:: Given instruction ::
From the records below, collect each line that contains the string "number". Case counts.

:: Entries for locating text and elements ::
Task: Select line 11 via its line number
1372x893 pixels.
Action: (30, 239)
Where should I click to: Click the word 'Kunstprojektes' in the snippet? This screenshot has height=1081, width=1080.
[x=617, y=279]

:: Complete response ::
Task: Select line 11 via its line number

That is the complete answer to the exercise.